We can get a list of PNFSIDs for "directories" as follows:
\o /tmp/pnfsid_directories.log; select ipnfsid from t_inodes where itype=16384;
Next sort these:
sort -u /tmp/pnfsid_directories.log > /tmp/pnfsid_directories.log.sorted
Check the count:
root@head02 ~# wc /tmp/pnfsid_directories.log.sorted
176727 176727 4747829 /tmp/pnfsid_directories.log.sorted
We can use this list to remove directory entries from any potential "ghost" list.

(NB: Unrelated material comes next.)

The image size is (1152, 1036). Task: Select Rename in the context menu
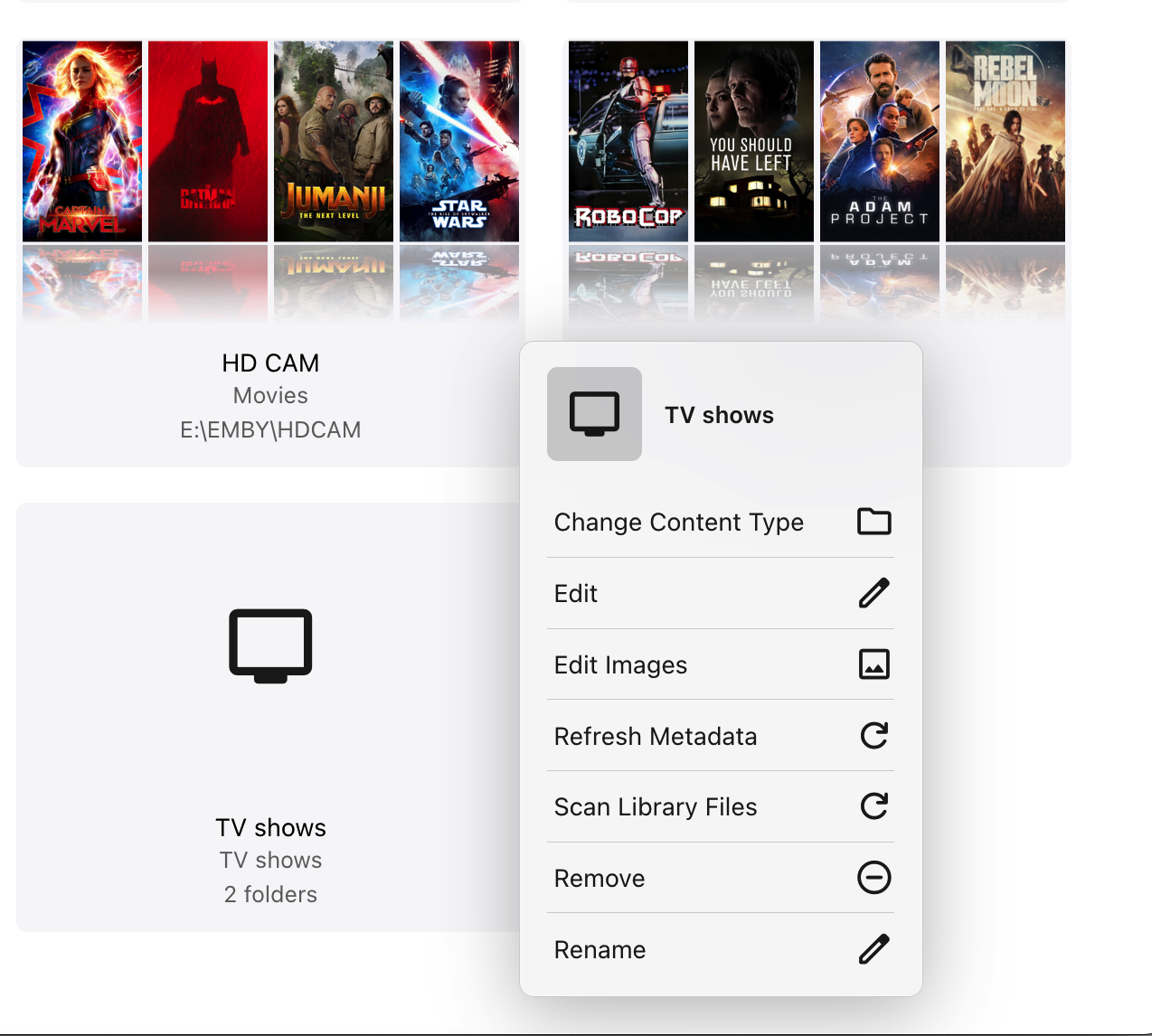click(600, 949)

- Next get a list of POTENTIAL ghosts:
comm -2 -3 /tmp/pnfsid_dirs.log.sorted /tmp/pnfsid_locationinfo.log.sorted > /tmp/pnfsid_ghosts_v1.log
- Use the possible list of ghosts to create a final list of "ghosts" by removing the pnfsids of the directories:
comm -2 -3 /tmp/pnfsid_ghosts_v1.log /tmp/pnfsid_directories.log.sorted > /tmp/pnfsid_ghosts_final.log
Here is the actual results:
root@head02 ~# wc /tmp/pnfsid_directories.log.sorted
176727 176727 4747829 /tmp/pnfsid_directories.log.sorted
root@head02 ~# comm -2 -3 /tmp/pnfsid_dirs.log.sorted /tmp/pnfsid_locationinfo.log.sorted > /tmp/pnfsid_ghosts_v1.log
root@head02 ~# wc /tmp/pnfsid_ghosts_v1.log
186261 186262 4995475 /tmp/pnfsid_ghosts_v1.log
root@head02 ~# comm -2 -3 /tmp/pnfsid_ghosts_v1.log /tmp/pnfsid_directories.log.sorted > /tmp/pnfsid_ghosts_final.log
root@head02 ~# wc /tmp/pnfsid_ghosts_final.log
9572 9573 249029 /tmp/pnfsid_ghosts_final.log
So we have 9572 "ghosts" in our PNFS space.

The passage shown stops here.